Question

Find the relation between x and y if A(x, y), B(-2.3) and C(2, 1) form an isosceles triangle with AB = AC.

Answer 1

Given: Points A(x, y), B(-2, 3) and C(2, 1), forming an isosceles triangle where AB = AC.

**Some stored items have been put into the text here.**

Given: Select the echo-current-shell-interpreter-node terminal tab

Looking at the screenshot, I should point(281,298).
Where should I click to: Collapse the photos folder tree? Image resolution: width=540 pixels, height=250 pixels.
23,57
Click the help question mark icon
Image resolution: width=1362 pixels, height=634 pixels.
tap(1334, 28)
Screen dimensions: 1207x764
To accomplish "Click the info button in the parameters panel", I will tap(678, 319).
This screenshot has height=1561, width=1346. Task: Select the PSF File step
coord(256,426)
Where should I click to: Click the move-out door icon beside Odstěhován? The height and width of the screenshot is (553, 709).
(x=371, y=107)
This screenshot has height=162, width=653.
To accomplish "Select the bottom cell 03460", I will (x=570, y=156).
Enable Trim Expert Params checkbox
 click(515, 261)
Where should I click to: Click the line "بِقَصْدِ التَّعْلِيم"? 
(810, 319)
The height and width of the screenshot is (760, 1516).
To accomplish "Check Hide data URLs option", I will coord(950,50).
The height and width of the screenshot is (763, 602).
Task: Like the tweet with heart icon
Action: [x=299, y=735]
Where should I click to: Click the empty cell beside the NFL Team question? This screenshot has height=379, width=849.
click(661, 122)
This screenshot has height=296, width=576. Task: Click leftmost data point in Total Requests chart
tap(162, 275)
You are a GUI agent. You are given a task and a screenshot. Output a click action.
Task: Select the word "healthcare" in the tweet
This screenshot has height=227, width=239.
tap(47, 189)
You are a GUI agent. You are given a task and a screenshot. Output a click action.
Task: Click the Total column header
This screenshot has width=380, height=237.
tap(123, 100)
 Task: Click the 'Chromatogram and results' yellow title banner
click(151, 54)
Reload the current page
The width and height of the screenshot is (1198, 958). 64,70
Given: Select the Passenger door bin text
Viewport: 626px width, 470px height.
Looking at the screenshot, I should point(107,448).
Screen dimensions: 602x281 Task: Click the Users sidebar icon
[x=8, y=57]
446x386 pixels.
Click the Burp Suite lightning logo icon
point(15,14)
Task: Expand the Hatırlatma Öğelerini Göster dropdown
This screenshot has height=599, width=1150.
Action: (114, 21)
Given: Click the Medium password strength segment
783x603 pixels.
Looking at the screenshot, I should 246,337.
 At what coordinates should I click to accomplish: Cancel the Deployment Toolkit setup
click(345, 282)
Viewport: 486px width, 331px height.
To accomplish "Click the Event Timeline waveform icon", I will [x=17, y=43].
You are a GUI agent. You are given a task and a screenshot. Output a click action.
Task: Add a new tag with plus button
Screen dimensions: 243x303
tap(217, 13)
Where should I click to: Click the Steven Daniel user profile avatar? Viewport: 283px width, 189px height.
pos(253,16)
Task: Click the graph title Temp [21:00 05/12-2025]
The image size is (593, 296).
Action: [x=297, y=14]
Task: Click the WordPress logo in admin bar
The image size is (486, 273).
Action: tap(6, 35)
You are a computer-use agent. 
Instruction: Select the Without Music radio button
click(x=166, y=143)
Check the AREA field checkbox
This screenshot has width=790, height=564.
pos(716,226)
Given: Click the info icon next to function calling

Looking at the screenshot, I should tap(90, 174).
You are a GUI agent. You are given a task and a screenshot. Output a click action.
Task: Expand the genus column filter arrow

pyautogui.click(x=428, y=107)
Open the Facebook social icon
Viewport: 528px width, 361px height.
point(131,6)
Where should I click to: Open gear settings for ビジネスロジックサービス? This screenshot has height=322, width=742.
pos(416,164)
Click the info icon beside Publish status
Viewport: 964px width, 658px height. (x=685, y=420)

To find: A relation between x and y.

Answer:

We'll be using the distance formula for this.

Formula:

$\tt Distance\ =\ \sqrt{\bigg(x_2\ -\ x_1\bigg)^2\ +\ \bigg(y_2\ -\ y_1\bigg)^2}$

In this case, we're equating two sides. So the format will be:

$\tt \sqrt{\bigg(x_2\ -\ x_1\bigg)^2\ +\ (y_2\ -\ y_1\bigg)^2}\ =\ \sqrt{\bigg(x_3\ -\ x_2\bigg)^2\ +\ \bigg(y_3\ -\ y_2\bigg)^2}$

From the points given above, we have:

$\tt x_1\ =\ x\\\\x_2\ =\ -2\\\\x_3\ =\ 2\\\\y_1\ =\ y\\\\y_2\ =\ 3\\\\y_3\ =\ 1$

Using these in the formula,

$\tt \sqrt{\bigg(-2\ -\ x\bigg)^2\ +\ \bigg(3\ -\ y\bigg)^2}\ =\ \sqrt{\bigg(2\ +\ x\bigg)^2\ +\ \bigg(1\ -\ y\bigg)^2}\\\\\\\\\sqrt{\bigg(2\ +\ 2x\ +\ x^2\bigg)\ +\ \bigg(9\ -\ 6y\ +\ y^2\bigg)}\ =\ \sqrt{\bigg(4\ +\ 4x\ +\ x^2\bigg) +\ \bigg(1\ -\ 2y\ +\ y^2\bigg)}$

Squaring both sides,

$\tt 2\ +\ 2x\ +\ x^2\ +\ 9\ -\ 6y\ +\ y^2\ =\ 4\ +\ 4x\ +\ x^2\ +\ 1\ -\ 2y\ +\ y^2\\\\\\2\ +\ 2x\ +\ 9\ -\ 6y\ =\ 4\ +\ 4x\ +\ 1\ -\ 2y\\\\\\11\ +\ 2x\ -\ 6y\ =\ 5\ +\ 4x\ -\ 2y\\\\\\11\ -\ 5\ =\ 4x\ -\ 2x\ -\ 2y\ +\ 6y\\\\\\6\ =\ 2x\ +\ 4y\\\\\\\bf x\ +\ 2y\ =\ 3$